▶ **PROBLEM DETAILS**
Whenever a line of the material contains the string "hamburger", it should be copied.

▶ **GIVEN INFORMATION**
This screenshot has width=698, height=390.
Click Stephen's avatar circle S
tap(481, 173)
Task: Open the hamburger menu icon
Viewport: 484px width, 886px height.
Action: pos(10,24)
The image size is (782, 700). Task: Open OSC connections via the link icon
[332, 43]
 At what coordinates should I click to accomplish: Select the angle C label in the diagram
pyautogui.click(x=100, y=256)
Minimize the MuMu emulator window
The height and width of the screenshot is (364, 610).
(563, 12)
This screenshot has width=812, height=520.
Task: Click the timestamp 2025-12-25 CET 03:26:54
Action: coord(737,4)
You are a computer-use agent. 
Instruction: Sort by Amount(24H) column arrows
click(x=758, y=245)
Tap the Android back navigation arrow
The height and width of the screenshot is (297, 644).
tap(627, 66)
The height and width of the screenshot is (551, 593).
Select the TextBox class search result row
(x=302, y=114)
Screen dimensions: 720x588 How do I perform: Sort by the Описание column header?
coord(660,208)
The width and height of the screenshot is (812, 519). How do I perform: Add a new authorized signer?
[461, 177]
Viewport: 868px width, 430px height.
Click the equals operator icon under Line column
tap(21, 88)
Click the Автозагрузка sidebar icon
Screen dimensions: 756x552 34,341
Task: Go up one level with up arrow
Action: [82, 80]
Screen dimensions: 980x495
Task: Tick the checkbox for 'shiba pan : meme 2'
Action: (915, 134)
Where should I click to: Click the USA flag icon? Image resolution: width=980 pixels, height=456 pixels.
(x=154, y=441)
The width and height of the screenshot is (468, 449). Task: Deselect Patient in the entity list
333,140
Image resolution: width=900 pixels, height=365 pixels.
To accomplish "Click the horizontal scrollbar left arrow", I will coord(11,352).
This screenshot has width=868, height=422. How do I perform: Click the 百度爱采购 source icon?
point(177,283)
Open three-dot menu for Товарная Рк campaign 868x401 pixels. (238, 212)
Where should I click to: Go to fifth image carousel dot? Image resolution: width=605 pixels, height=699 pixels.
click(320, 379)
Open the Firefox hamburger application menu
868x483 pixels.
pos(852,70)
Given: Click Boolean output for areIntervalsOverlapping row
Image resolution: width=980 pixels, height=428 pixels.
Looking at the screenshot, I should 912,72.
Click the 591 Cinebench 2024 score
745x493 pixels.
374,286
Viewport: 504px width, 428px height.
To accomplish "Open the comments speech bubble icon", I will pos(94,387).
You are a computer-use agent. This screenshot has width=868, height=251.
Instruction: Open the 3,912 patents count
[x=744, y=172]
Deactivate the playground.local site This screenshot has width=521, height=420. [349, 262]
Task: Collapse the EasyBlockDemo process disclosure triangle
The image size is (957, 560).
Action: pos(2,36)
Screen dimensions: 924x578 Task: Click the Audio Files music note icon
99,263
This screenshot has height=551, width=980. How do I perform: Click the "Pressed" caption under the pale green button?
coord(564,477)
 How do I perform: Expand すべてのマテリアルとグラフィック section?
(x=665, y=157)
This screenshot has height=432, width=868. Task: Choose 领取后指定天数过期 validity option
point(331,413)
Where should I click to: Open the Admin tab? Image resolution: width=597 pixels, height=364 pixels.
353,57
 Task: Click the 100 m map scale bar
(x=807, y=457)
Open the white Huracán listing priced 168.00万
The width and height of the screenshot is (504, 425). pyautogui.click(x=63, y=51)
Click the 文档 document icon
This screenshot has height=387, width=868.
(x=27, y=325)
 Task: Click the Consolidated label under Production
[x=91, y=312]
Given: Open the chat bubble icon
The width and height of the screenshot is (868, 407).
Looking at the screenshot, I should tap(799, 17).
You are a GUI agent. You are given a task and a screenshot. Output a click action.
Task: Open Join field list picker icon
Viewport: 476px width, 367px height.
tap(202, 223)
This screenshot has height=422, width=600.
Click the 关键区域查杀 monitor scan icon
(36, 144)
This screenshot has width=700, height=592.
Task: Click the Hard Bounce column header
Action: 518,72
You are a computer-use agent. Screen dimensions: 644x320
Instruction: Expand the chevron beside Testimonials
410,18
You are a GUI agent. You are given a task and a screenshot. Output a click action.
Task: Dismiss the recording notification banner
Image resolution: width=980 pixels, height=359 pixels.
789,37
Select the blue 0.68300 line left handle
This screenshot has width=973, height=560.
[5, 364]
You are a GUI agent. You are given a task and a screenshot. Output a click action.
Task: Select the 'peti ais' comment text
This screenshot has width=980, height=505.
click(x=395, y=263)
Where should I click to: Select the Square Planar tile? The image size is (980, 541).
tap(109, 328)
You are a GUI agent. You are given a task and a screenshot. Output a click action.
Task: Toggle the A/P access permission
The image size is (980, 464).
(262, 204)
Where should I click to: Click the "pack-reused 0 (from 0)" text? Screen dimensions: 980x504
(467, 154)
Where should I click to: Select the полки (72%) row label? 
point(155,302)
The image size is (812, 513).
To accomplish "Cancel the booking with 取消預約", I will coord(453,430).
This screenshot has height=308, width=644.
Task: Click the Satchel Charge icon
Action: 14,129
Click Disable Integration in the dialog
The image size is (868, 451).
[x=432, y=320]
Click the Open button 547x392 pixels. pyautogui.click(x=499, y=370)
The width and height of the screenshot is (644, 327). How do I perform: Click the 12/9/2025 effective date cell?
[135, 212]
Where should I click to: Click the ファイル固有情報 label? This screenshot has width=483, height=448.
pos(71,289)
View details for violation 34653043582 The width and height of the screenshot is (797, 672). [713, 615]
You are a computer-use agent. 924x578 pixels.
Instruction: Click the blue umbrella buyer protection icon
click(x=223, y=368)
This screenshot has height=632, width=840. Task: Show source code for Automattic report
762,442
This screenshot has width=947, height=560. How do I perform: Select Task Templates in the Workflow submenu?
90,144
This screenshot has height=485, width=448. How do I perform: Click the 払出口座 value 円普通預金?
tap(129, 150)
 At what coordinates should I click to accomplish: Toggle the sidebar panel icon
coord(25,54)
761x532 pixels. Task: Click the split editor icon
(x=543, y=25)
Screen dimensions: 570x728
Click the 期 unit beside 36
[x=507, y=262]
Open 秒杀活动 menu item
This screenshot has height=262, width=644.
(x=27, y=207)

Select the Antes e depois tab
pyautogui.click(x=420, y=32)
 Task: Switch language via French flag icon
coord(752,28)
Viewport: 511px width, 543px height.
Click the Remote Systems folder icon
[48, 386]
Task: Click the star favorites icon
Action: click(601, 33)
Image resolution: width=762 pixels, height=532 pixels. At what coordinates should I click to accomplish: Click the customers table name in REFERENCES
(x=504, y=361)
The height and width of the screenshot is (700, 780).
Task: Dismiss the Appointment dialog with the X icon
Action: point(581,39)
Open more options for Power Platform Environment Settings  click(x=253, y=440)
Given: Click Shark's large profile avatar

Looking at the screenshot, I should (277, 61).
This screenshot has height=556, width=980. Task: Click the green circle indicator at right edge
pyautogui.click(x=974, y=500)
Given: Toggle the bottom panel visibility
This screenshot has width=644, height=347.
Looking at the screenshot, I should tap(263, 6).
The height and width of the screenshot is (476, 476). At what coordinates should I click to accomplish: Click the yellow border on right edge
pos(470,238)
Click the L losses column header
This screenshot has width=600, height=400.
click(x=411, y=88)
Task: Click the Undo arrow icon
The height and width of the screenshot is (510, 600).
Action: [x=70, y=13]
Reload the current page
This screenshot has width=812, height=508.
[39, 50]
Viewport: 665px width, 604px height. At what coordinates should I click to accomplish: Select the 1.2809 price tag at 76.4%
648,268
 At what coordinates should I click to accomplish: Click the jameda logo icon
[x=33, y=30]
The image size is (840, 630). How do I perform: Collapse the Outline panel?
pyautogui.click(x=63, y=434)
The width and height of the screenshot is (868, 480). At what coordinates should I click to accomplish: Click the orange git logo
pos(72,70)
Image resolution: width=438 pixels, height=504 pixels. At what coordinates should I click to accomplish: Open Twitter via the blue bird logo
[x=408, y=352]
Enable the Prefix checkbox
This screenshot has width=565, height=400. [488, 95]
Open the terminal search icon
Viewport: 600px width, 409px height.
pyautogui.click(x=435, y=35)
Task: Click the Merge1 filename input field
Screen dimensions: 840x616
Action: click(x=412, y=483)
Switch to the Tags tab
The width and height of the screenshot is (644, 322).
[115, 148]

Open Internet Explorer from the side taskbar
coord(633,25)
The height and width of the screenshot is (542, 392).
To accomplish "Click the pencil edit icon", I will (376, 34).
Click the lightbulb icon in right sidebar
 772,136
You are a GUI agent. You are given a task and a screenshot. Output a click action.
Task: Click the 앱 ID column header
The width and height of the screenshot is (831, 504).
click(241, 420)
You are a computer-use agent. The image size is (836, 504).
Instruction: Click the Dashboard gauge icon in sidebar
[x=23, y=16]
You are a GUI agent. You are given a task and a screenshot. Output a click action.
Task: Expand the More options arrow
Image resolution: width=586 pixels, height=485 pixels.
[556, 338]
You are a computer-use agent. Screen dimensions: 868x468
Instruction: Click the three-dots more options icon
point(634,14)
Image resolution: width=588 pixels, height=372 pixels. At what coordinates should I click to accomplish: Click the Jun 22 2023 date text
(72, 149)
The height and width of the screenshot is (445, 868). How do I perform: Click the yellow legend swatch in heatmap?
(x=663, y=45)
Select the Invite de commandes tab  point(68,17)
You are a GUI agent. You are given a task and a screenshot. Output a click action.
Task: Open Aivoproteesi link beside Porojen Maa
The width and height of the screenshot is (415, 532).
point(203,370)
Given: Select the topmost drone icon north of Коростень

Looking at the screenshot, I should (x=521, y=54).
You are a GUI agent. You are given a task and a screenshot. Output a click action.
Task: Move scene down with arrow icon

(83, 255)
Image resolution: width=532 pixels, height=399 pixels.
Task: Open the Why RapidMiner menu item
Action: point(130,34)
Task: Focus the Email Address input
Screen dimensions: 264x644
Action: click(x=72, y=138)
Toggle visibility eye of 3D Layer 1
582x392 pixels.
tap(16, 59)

▶ **SOLUTION FOR THIS TASK**
Task: Open the hamburger menu icon
Open the Firefox hamburger application menu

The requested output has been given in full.